3-Minimum temel derinliğinin zemin etüt raporunda farklı bir durum belirtilmediği durumlarda, binanın en düşük kotundan zemin türüne uygun olarak en az 1 bodrumun (1/6 oranında) toprak altında kalacak şekilde belirlenmesi devrilmeyi önleyeceği,

4- Bina boyunca kat yüksekliklerinin eşit alınması esas olmalıdır ancak bu şart sağlanmadığı takdirde katlar arasındaki yükseklik farkı, yapıdaki en yüksek katın 1/5 inden büyük olmayacak şekilde düzenlenmesi yumuşak kat düzensizliğinin önlenmesi için önem arz etmektedir. Ayrıca TBDY 2018 de yumuşak düzensizliği sınır değeri 2 olarak tanımlanmıştır. Bu değerin tasarım aşamasında 1,70 olarak alınması yumuşak kat düzensizliği sebebiyle ortaya çıkacak olumsuzluklarını ortadan kaldıracağı,

5- Ticaret+Konut bölgelerinde konut alanlarındaki bölme duvarların dükkanlarda inşa edilmemesi nedeniyle B1 düzensizliği ortaya çıkmaktadır.
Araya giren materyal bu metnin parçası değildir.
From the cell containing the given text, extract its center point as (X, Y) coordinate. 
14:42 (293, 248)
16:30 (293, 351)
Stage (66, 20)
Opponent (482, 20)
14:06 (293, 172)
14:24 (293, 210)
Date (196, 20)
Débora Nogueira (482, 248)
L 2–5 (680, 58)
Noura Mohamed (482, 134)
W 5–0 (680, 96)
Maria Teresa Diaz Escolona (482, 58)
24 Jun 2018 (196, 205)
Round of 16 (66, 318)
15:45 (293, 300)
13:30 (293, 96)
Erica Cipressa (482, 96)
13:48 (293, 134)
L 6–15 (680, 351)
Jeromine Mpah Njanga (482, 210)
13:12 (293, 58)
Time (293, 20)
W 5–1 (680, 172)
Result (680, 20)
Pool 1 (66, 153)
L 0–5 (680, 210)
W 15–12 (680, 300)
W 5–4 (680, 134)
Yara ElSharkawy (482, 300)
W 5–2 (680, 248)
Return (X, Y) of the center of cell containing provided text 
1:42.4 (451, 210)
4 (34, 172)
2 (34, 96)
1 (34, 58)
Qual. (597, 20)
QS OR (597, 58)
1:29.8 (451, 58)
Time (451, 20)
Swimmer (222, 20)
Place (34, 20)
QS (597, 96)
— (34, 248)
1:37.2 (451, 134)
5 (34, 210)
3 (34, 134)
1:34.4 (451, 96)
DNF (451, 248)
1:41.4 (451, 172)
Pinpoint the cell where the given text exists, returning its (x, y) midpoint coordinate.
Bu düzensizliğin yarattığı olumsuzlukları önlemek için dış cephelerde duvar imalatı yapılmasının sağlanması ve TBDY 2018 de verilen sınır değerin 0,8 yerine 0,9 olarak kullanılması düzensizliğin olumsuzluklarını gidermeye yardımcı olacağı,

6- Minimum beton sınıfının C30 olması,

7- Taşıyıcı sistemin tamamında (merdiven sahanlıkları da dahil) kısa kolon oluşturulmayacak şekilde tasarım yapılması,

8- Güçlendirme yapılacak yapılar için I=1,2 veya 1,5 alınması, bina taban alanın  %1 ‘i oranında x yönünde, %1’i oranında y yönünde olmak üzere mevcut perdeler de dahil olmak üzere toplam minimum  %2,50 perde oranın sağlanmasının deprem kuvvetlerinin karşılanmasında yapı için daha güvenli bir bölgede kalınacağı, bu perdelerin düzenlenmesinde her iki yönde de mümkün mertebe simetri esas alınmalı ve B2 yumuşak kat düzensizliğinin tamamen ortadan kaldırılacak şekilde tasarlanması gerektiği,

Kanaatine varılmıştır.

Bu raporda yazılan hususlar ilgili paydaşlar, şahıslar, firmalar, kurum veya kuruluşlar için görüş, öneri, kanaat ve değerlendirme olarak kullanılması açısından hazırlanmıştır.